Un univers visuel à la richesse extraordinaire
Si Rosemary Myers cite Michel Gondry ou Spike Jonze parmi ses influences, c’est immédiatement à Wes Anderson qu’on pense en regardant Fantastic Birthday, qui se situe visuellement entre Moonrise Kingdom et La Famille Tennenbaum. Palette de couleurs pop, jeu sur la gémellité et le potentiel graphique de l’uniforme…: la gestion des décors et des costumes rappelle instantanément le travail obsessionnel du réalisateur américain. “Nous cherchions un certain style, une certaine utilisation des couleurs, un ressenti visuel particulier […], explique Rosemary Myers. Nous avons regardé beaucoup de photographies des années 70 pour choisir la palette colorimétrique et la façon dont nous voulions que les couleurs ressortent et éclatent à l’écran.” Cette identité visuelle ultra-référencée enrobe une mise en scène qui ne manque pas de personnalité. Ainsi, dans Fantastic Birthday, il faut avoir l’œil partout: il se passe parfois autant de choses à l’arrière-plan qu’au premier. Cette spécificité peut facilement s’expliquer par le parcours de la réalisatrice et du scénariste Matthew Whittet. Auteurs et metteurs en scène de théâtre à l’origine, ces deux derniers ont adapté l’une de leur pièce pour le grand écran. C’est grâce à une association qui propose des ateliers de cinéma, que le binôme a pu passer de la scène au grand écran. “Le scénographe Jonathon Oxlade, le scénariste Matthew Whittet et moi-même venons du théâtre, et nous avons monté de nombreuses pièces sur l’aventure qu’est l’adolescence. […] Notre théâtre fait beaucoup référence au cinéma, et nous voulions garder une certaine théâtralité dans notre film”, explique Rosemary Myers.
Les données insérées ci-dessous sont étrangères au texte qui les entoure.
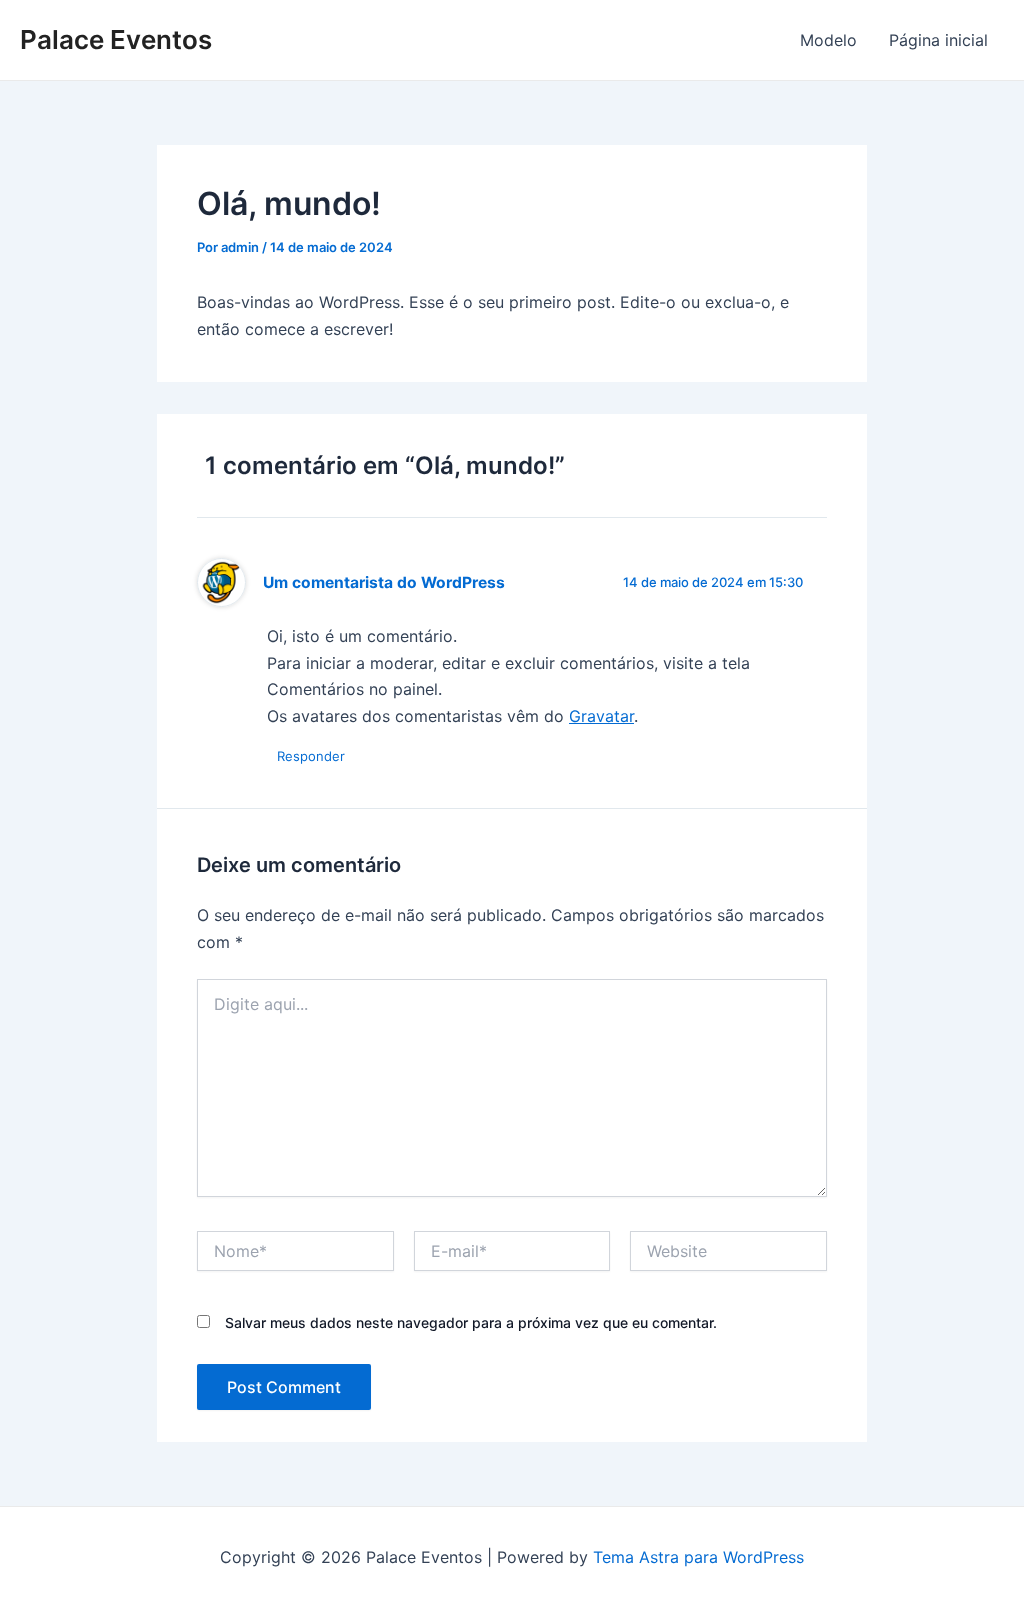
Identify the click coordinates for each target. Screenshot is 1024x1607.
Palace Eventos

Le lien ténu entre théâtre et cinéma est en effet ici exploité à fond.
© UFO Distribution
Un conte pour adultes pas si régressif
Si Greta, l’héroïne de Fantastic Birthday, expérimente le passage de l’enfance à l’âge adulte, le spectateur, lui, fait le trajet inverse. L’univers onirique de Fantastic Birthday est une invitation à quitter le monde réel pendant une heure vingt, et à renouer avec notre part d’enfant. Sans toutefois régresser entièrement. Car, si Rosemary Myers admet un amour immodéré pour les contes de fée, en particulier La Belle au Bois Dormant, c’est davantage à la douce amertume d’un film comme Le Magicien d’Oz que renvoie Fantastic Birthday (Rosemary Myers a d’ailleurs monté l’histoire de Lyman Frank Baum au théâtre). Ainsi, le long passage où Greta se perd dans une forêt imaginaire tient davantage du cauchemar que du rêve, avec ses personnages inquiétants ou monstrueux, qui font écho à la vraie vie. “‘Cette forêt où ils se rendent’, dit le pédagogue et psychologue Bruno Bettelheim, ‘symbolise le lieu dans lequel chaque obscurité intérieure est confrontée, où le doute sur qui nous sommes est levé et où chacun commence à comprendre qui il souhaite devenir vraiment’”, explique Rosemary Myers dans le dossier de presse du film. “Nous sommes de grands admirateurs de Bruno Bettelheim et de sa réflexion sur la résonance psychologique des contes de fées, aussi nous avons toujours su que cette partie de l’histoire, où l’on assiste à une transposition de Greta dans le monde des rêves, était primordiale.” Une séquence qui invite en effet à réfléchir sur la construction de notre propre identité, sur l’importance de nos role model et, qui sait, à comprendre un peu mieux l’origine de nos névroses.